Bowes was the second son of Sir Thomas Bowes, knight, of Great Bromley, Essex, the witch-hunter, and Mary, third daughter of Paul D'Ewes, one of the six clerks in chancery and his first wife Cecelia Simonds. He was born at Great Bromley, and after being educated in the school at Moulton St Mary, Norfolk, was admitted a pensioner of St. John's College, Cambridge, 21 December 1650. He took no degree.

Having decided on the law for his future profession, Bowes on 12 May 1654 entered the Middle Temple. Called to the bar by there 10 May 1661, he became a bencher on 24 October 1679.

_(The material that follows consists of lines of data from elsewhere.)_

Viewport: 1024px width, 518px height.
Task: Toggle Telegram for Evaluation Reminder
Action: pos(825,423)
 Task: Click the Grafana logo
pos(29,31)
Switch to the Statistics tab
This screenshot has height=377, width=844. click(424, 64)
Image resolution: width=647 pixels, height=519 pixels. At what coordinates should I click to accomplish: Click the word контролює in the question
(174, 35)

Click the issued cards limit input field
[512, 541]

Bowes was elected a fellow of the Royal Society on 30 November 1699 (although, according to the Royal Society, that honour was reserved for his son Martin). Dying in June 1702, he was buried on 3 July at St. Dunstan's-in-the-West, Fleet Street.

Works

Bowed edited the manuscript work of his celebrated uncle, Sir Simonds D'Ewes, entitled The Journals of all the Parliaments during the Reign of Queen Elizabeth, both of the House of Lords and House of Commons, folio, London, 1682. Other editions appeared in 1693 and 1708.

Family

By his wife Bridget, daughter of Thomas Sturges of the Middle Temple, he left three sons and two daughters. His will, dated 5 Aug. 1699 (with two codicils dated 17 April and 12 Aug. 1701), was proved by his widow and sole executrix, on 16 July 1702. Besides property in Lincolnshire, Suffolk, and Essex, he was possessed, in 1700, of the manor of Rushton, Stokeford, and Binnegar in East Stoke, Dorsetshire.

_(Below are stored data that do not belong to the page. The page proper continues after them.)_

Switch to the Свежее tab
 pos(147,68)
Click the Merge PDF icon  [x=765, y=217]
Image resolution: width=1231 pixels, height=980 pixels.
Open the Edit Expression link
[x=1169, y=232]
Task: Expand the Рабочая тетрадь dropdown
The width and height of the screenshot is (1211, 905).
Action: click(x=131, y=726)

Mrs. Bowes died in 1706. The eldest son, Martin, born in London, was also a pensioner of St. John's College, Cambridge, where he was admitted on 16 April 1686, at the age of sixteen, but left without taking a degree. He married Elizabeth, eldest daughter of Edward Thurland of Reigate, Surrey, and afterwards settled at Bury St. Edmund's, Suffolk, where he died in 1726. His second daughter, Ann, became, in 1732, the wife of Philip Broke of Nacton.